Perplexity is a measure of how well a probability model predicts a sample. It is often used in the text analytics industry to compare the goodness of fit of different probability models. For example, if you were training a language model on a corpus of English text, you could evaluate the perplexity of the model on a held-out set of text. A lower perplexity would indicate a better fit.
Perplexity is defined as:
perplexity = 2 ^ {-log P(w)}
Where:
P(w) is the probability of the word w
log is the natural logarithm
Perplexity can be thought of as a measure of how surprises or unexpected an event is. For example, if you were to flip a fair coin, you would expect it to come up heads 50% of the time. This would give a perplexity of 2 ^ {-log (0.5)} = 2. If the coin came up heads 100% of the time, the perplexity would be 2 ^ {-log (1.0)} = 1. If the coin came up heads 0% of the time, the perplexity would be 2 ^ {-log (0.0)} = infinity.
There are many ways to calculate perplexity, but the most common way is to use the natural logarithm.
Importance of Perplexity
The data scientist should develop a perplexity metric. It’s important to recognize that perplexity can be used to evaluate the goodness of fit of different probability models. A perplexity is also a useful tool if you want to compare the predictive power of different models. For example, you may have two language models that both have a perplexity of 100 on the training data. However, if model A has a perplexity of 50 on the held-out data, and model B has a perplexity of 150, then model A is better at generalizing from the training data to unseen data.
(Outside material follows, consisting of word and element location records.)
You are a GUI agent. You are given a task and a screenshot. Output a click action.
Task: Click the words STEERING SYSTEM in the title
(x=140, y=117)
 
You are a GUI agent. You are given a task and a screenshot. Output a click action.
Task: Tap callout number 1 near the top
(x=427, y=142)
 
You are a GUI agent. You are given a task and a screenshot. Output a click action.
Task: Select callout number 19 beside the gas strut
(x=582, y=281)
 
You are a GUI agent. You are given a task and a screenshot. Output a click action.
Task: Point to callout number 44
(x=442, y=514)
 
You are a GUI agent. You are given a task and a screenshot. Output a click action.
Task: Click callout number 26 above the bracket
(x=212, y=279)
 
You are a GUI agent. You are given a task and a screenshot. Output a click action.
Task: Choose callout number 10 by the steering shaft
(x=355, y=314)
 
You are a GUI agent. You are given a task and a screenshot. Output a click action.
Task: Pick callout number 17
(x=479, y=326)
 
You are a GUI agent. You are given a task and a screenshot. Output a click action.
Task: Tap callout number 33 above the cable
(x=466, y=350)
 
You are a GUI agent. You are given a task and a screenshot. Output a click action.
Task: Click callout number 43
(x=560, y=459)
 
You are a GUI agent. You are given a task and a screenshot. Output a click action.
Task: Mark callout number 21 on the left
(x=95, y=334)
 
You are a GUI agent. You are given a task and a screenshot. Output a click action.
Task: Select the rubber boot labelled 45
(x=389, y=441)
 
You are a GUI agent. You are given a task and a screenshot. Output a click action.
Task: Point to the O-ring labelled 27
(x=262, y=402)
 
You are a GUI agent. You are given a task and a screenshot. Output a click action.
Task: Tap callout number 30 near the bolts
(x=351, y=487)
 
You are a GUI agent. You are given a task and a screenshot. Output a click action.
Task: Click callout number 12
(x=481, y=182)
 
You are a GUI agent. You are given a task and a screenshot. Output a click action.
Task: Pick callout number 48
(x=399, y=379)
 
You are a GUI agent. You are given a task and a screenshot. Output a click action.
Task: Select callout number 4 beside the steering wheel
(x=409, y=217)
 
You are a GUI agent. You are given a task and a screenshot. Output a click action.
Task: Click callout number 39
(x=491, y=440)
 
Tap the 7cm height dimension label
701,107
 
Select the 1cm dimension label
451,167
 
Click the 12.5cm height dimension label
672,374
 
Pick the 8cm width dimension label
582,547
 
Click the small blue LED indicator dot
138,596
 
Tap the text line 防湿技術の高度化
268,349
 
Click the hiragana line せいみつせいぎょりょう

Perplexity can also be used to compare different probability models for the same phenomenon. For example, you may want to compare a trigram language model with a bigram language model. If the trigram model has a lower perplexity, then it is a better model for the task at hand.
There are many factors that go into building a good probability model, and perplexity is just one metric that data scientists should consider. However, it is an important metric, and data scientists should be familiar with how to calculate it and what it means.